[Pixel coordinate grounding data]
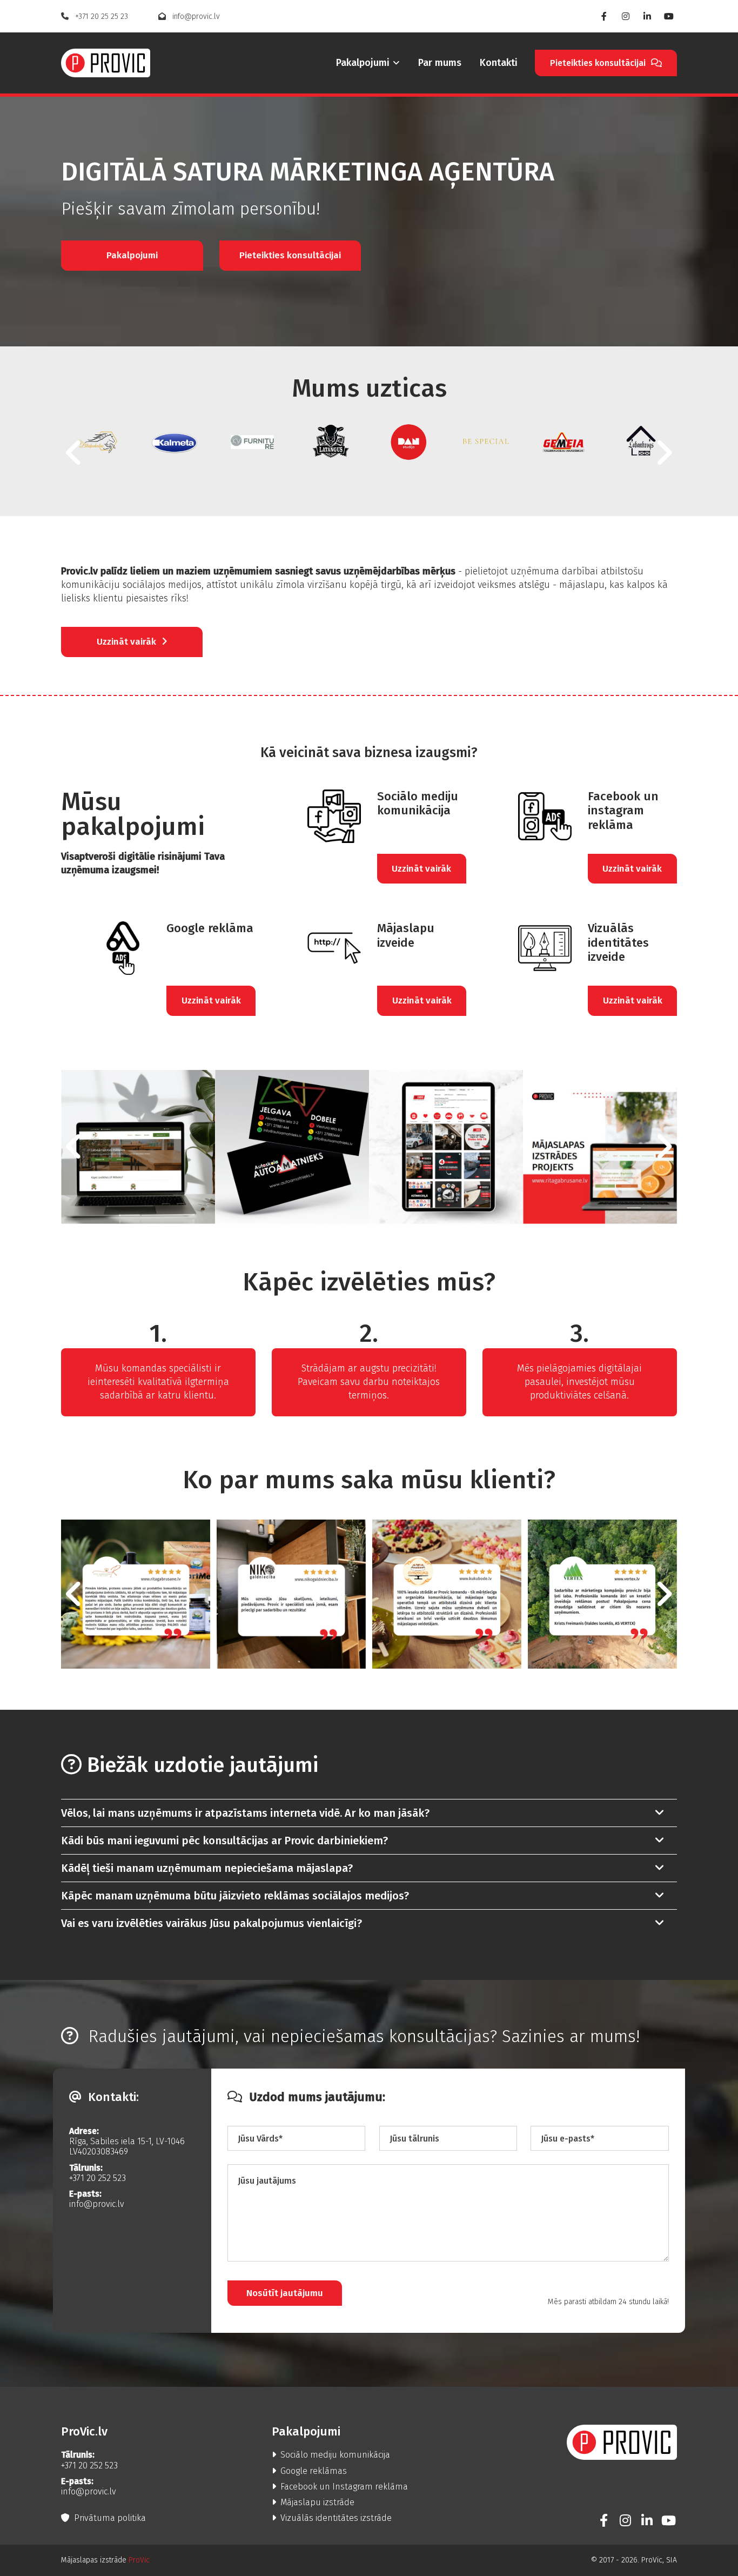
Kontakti (499, 63)
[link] (360, 62)
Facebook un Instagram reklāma (340, 2486)
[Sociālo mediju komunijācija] (316, 816)
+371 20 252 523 (97, 2178)
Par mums (439, 63)
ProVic (139, 2560)
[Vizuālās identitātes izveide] (527, 948)
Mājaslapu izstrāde (313, 2502)
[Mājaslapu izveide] (316, 948)
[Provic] (105, 63)
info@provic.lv (189, 16)
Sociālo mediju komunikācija (331, 2455)
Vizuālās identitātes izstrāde (332, 2518)
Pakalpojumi (363, 63)
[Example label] (647, 2520)
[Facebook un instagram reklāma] (527, 816)
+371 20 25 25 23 (94, 16)
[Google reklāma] (105, 948)
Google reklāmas (309, 2471)
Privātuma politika (103, 2518)
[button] (606, 63)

» **Work instructions**
After locating the line containing "Mājaslapu izstrāde (313, 2502)", write out that line and all remaining lines of the records exactly, with nothing added.

» **Task solution**
Mājaslapu izstrāde (313, 2502)
[Mājaslapu izveide] (316, 948)
[Provic] (105, 63)
info@provic.lv (189, 16)
Sociālo mediju komunikācija (331, 2455)
Vizuālās identitātes izstrāde (332, 2518)
Pakalpojumi (363, 63)
[Example label] (647, 2520)
[Facebook un instagram reklāma] (527, 816)
+371 20 25 25 23 (94, 16)
[Google reklāma] (105, 948)
Google reklāmas (309, 2471)
Privātuma politika (103, 2518)
[button] (606, 63)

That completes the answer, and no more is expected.